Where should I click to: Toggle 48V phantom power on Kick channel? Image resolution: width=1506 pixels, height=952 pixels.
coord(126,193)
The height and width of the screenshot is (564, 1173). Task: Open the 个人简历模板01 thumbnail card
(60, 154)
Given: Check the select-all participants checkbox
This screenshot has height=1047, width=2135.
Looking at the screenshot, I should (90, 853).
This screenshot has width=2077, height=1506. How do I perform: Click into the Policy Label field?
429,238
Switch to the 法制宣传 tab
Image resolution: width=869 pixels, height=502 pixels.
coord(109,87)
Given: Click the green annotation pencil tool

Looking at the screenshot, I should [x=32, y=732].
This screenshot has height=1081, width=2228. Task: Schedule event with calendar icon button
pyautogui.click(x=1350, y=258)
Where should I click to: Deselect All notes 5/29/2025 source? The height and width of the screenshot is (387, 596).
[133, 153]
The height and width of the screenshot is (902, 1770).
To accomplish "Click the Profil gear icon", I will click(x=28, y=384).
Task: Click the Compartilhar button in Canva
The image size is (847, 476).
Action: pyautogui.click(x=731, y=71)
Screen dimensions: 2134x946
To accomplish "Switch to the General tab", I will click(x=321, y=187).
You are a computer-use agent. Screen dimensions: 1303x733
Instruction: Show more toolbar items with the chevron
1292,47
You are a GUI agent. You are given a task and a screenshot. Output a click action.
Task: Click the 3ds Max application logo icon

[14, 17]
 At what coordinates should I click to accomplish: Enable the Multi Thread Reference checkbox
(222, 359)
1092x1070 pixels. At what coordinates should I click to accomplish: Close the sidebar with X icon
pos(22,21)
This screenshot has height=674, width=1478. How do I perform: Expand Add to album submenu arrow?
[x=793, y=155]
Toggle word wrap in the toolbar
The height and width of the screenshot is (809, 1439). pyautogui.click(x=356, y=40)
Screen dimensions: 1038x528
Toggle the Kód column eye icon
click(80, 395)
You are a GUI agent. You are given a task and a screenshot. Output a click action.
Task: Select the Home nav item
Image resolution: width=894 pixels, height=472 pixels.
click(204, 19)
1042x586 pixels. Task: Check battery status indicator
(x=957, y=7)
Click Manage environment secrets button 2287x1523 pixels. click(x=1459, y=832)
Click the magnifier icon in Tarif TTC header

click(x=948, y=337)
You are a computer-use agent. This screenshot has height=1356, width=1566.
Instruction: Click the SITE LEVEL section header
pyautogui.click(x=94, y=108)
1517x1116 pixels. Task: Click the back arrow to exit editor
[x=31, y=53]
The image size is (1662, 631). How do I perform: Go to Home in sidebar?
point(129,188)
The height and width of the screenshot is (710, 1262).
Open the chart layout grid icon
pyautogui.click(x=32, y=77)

WHAT NEEDS TO BE DONE: Word for word, output all of the material.

ANSWER SPACE:
Where should I click to: Toggle 48V phantom power on Kick channel? Image resolution: width=1506 pixels, height=952 pixels.
coord(126,193)
The height and width of the screenshot is (564, 1173). Task: Open the 个人简历模板01 thumbnail card
(60, 154)
Given: Check the select-all participants checkbox
This screenshot has height=1047, width=2135.
Looking at the screenshot, I should (90, 853).
This screenshot has width=2077, height=1506. How do I perform: Click into the Policy Label field?
429,238
Switch to the 法制宣传 tab
Image resolution: width=869 pixels, height=502 pixels.
coord(109,87)
Given: Click the green annotation pencil tool

Looking at the screenshot, I should [x=32, y=732].
This screenshot has height=1081, width=2228. Task: Schedule event with calendar icon button
pyautogui.click(x=1350, y=258)
Where should I click to: Deselect All notes 5/29/2025 source? The height and width of the screenshot is (387, 596).
[133, 153]
The height and width of the screenshot is (902, 1770).
To accomplish "Click the Profil gear icon", I will click(x=28, y=384).
Task: Click the Compartilhar button in Canva
The image size is (847, 476).
Action: pyautogui.click(x=731, y=71)
Screen dimensions: 2134x946
To accomplish "Switch to the General tab", I will click(x=321, y=187).
You are a computer-use agent. Screen dimensions: 1303x733
Instruction: Show more toolbar items with the chevron
1292,47
You are a GUI agent. You are given a task and a screenshot. Output a click action.
Task: Click the 3ds Max application logo icon

[14, 17]
 At what coordinates should I click to accomplish: Enable the Multi Thread Reference checkbox
(222, 359)
1092x1070 pixels. At what coordinates should I click to accomplish: Close the sidebar with X icon
pos(22,21)
This screenshot has height=674, width=1478. How do I perform: Expand Add to album submenu arrow?
[x=793, y=155]
Toggle word wrap in the toolbar
The height and width of the screenshot is (809, 1439). pyautogui.click(x=356, y=40)
Screen dimensions: 1038x528
Toggle the Kód column eye icon
click(80, 395)
You are a GUI agent. You are given a task and a screenshot. Output a click action.
Task: Select the Home nav item
Image resolution: width=894 pixels, height=472 pixels.
click(204, 19)
1042x586 pixels. Task: Check battery status indicator
(x=957, y=7)
Click Manage environment secrets button 2287x1523 pixels. click(x=1459, y=832)
Click the magnifier icon in Tarif TTC header

click(x=948, y=337)
You are a computer-use agent. This screenshot has height=1356, width=1566.
Instruction: Click the SITE LEVEL section header
pyautogui.click(x=94, y=108)
1517x1116 pixels. Task: Click the back arrow to exit editor
[x=31, y=53]
The image size is (1662, 631). How do I perform: Go to Home in sidebar?
point(129,188)
The height and width of the screenshot is (710, 1262).
Open the chart layout grid icon
pyautogui.click(x=32, y=77)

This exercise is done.